# Start of Provided data

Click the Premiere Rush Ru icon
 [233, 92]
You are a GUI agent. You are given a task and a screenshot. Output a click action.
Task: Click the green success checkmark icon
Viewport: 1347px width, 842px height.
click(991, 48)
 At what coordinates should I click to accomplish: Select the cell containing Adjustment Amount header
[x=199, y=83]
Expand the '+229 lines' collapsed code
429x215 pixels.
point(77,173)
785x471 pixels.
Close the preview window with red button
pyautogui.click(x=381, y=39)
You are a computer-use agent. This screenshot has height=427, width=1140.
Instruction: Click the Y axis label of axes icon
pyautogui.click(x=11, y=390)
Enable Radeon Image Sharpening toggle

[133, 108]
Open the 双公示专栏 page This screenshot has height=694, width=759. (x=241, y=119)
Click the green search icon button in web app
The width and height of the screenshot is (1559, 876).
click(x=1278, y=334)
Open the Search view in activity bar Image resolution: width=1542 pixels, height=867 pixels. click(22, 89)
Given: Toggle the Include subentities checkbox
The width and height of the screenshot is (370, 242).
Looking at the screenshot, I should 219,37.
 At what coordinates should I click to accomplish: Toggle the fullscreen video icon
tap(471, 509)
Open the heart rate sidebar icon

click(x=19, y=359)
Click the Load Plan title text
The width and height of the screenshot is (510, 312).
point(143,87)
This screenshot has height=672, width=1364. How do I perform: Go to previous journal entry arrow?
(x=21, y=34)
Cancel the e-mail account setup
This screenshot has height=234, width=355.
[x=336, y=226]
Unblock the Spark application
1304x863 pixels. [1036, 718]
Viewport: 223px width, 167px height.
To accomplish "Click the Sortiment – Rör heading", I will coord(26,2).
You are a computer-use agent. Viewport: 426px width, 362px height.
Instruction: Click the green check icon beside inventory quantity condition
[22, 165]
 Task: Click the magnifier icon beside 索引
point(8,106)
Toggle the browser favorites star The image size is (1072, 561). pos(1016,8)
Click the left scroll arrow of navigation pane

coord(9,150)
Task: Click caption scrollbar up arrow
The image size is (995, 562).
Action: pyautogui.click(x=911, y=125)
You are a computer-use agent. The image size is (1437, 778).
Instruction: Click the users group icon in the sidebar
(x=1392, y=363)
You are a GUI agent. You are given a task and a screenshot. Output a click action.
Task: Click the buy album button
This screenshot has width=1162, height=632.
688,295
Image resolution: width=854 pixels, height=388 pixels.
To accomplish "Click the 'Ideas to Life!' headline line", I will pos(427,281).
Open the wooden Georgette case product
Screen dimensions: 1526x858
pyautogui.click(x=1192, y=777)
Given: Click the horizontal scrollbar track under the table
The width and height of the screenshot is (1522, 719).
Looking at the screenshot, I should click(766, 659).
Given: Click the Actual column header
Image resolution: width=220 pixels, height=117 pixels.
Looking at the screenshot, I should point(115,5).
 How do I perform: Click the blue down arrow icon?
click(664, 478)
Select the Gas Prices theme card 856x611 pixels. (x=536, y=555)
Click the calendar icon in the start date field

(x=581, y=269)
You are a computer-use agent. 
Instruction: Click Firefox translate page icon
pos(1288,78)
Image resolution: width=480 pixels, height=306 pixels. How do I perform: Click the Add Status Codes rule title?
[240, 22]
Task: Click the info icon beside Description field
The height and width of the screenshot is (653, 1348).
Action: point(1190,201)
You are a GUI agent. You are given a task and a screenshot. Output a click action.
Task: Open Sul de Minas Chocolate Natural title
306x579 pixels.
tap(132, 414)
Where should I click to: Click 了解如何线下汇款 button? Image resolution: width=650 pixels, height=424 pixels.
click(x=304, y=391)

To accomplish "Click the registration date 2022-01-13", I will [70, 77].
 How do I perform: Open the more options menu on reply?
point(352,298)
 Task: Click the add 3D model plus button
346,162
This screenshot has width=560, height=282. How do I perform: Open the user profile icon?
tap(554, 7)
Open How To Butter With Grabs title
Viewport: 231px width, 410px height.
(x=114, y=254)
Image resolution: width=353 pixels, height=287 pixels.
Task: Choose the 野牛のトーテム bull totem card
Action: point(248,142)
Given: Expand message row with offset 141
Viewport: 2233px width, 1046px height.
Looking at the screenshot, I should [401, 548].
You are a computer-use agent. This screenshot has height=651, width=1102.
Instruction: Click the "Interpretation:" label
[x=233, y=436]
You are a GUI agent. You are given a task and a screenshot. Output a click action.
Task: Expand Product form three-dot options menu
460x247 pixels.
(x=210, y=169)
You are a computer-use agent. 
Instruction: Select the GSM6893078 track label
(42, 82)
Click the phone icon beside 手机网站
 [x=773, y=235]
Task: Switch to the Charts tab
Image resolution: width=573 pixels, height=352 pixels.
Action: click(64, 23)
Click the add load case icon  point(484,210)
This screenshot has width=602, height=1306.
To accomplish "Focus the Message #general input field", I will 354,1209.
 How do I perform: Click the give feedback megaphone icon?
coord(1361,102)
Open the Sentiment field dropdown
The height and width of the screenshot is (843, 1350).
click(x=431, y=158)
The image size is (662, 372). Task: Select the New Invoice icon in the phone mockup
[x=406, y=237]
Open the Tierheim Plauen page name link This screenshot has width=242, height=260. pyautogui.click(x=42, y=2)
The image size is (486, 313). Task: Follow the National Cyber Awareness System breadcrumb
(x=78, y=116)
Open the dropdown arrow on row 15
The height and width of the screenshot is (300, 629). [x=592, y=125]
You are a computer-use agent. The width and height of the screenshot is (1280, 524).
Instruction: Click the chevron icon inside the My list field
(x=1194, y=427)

# End of Provided data

### Work to be completed
Reproduce every record above verbatim, line for line, without changing any character.

### Full solution
Click the Premiere Rush Ru icon
 [233, 92]
You are a GUI agent. You are given a task and a screenshot. Output a click action.
Task: Click the green success checkmark icon
Viewport: 1347px width, 842px height.
click(991, 48)
 At what coordinates should I click to accomplish: Select the cell containing Adjustment Amount header
[x=199, y=83]
Expand the '+229 lines' collapsed code
429x215 pixels.
point(77,173)
785x471 pixels.
Close the preview window with red button
pyautogui.click(x=381, y=39)
You are a computer-use agent. This screenshot has height=427, width=1140.
Instruction: Click the Y axis label of axes icon
pyautogui.click(x=11, y=390)
Enable Radeon Image Sharpening toggle

[133, 108]
Open the 双公示专栏 page This screenshot has height=694, width=759. (x=241, y=119)
Click the green search icon button in web app
The width and height of the screenshot is (1559, 876).
click(x=1278, y=334)
Open the Search view in activity bar Image resolution: width=1542 pixels, height=867 pixels. click(22, 89)
Given: Toggle the Include subentities checkbox
The width and height of the screenshot is (370, 242).
Looking at the screenshot, I should 219,37.
 At what coordinates should I click to accomplish: Toggle the fullscreen video icon
tap(471, 509)
Open the heart rate sidebar icon

click(x=19, y=359)
Click the Load Plan title text
The width and height of the screenshot is (510, 312).
point(143,87)
This screenshot has height=672, width=1364. How do I perform: Go to previous journal entry arrow?
(x=21, y=34)
Cancel the e-mail account setup
This screenshot has height=234, width=355.
[x=336, y=226]
Unblock the Spark application
1304x863 pixels. [1036, 718]
Viewport: 223px width, 167px height.
To accomplish "Click the Sortiment – Rör heading", I will coord(26,2).
You are a computer-use agent. Viewport: 426px width, 362px height.
Instruction: Click the green check icon beside inventory quantity condition
[22, 165]
 Task: Click the magnifier icon beside 索引
point(8,106)
Toggle the browser favorites star The image size is (1072, 561). pos(1016,8)
Click the left scroll arrow of navigation pane

coord(9,150)
Task: Click caption scrollbar up arrow
The image size is (995, 562).
Action: pyautogui.click(x=911, y=125)
You are a computer-use agent. The image size is (1437, 778).
Instruction: Click the users group icon in the sidebar
(x=1392, y=363)
You are a GUI agent. You are given a task and a screenshot. Output a click action.
Task: Click the buy album button
This screenshot has width=1162, height=632.
688,295
Image resolution: width=854 pixels, height=388 pixels.
To accomplish "Click the 'Ideas to Life!' headline line", I will pos(427,281).
Open the wooden Georgette case product
Screen dimensions: 1526x858
pyautogui.click(x=1192, y=777)
Given: Click the horizontal scrollbar track under the table
The width and height of the screenshot is (1522, 719).
Looking at the screenshot, I should click(766, 659).
Given: Click the Actual column header
Image resolution: width=220 pixels, height=117 pixels.
Looking at the screenshot, I should point(115,5).
 How do I perform: Click the blue down arrow icon?
click(664, 478)
Select the Gas Prices theme card 856x611 pixels. (x=536, y=555)
Click the calendar icon in the start date field

(x=581, y=269)
You are a computer-use agent. 
Instruction: Click Firefox translate page icon
pos(1288,78)
Image resolution: width=480 pixels, height=306 pixels. How do I perform: Click the Add Status Codes rule title?
[240, 22]
Task: Click the info icon beside Description field
The height and width of the screenshot is (653, 1348).
Action: point(1190,201)
You are a GUI agent. You are given a task and a screenshot. Output a click action.
Task: Open Sul de Minas Chocolate Natural title
306x579 pixels.
tap(132, 414)
Where should I click to: Click 了解如何线下汇款 button? Image resolution: width=650 pixels, height=424 pixels.
click(x=304, y=391)

To accomplish "Click the registration date 2022-01-13", I will [70, 77].
 How do I perform: Open the more options menu on reply?
point(352,298)
 Task: Click the add 3D model plus button
346,162
This screenshot has width=560, height=282. How do I perform: Open the user profile icon?
tap(554, 7)
Open How To Butter With Grabs title
Viewport: 231px width, 410px height.
(x=114, y=254)
Image resolution: width=353 pixels, height=287 pixels.
Task: Choose the 野牛のトーテム bull totem card
Action: point(248,142)
Given: Expand message row with offset 141
Viewport: 2233px width, 1046px height.
Looking at the screenshot, I should [401, 548].
You are a computer-use agent. This screenshot has height=651, width=1102.
Instruction: Click the "Interpretation:" label
[x=233, y=436]
You are a GUI agent. You are given a task and a screenshot. Output a click action.
Task: Expand Product form three-dot options menu
460x247 pixels.
(x=210, y=169)
You are a computer-use agent. 
Instruction: Select the GSM6893078 track label
(42, 82)
Click the phone icon beside 手机网站
 [x=773, y=235]
Task: Switch to the Charts tab
Image resolution: width=573 pixels, height=352 pixels.
Action: click(64, 23)
Click the add load case icon  point(484,210)
This screenshot has width=602, height=1306.
To accomplish "Focus the Message #general input field", I will 354,1209.
 How do I perform: Click the give feedback megaphone icon?
coord(1361,102)
Open the Sentiment field dropdown
The height and width of the screenshot is (843, 1350).
click(x=431, y=158)
The image size is (662, 372). Task: Select the New Invoice icon in the phone mockup
[x=406, y=237]
Open the Tierheim Plauen page name link This screenshot has width=242, height=260. pyautogui.click(x=42, y=2)
The image size is (486, 313). Task: Follow the National Cyber Awareness System breadcrumb
(x=78, y=116)
Open the dropdown arrow on row 15
The height and width of the screenshot is (300, 629). [x=592, y=125]
You are a computer-use agent. The width and height of the screenshot is (1280, 524).
Instruction: Click the chevron icon inside the My list field
(x=1194, y=427)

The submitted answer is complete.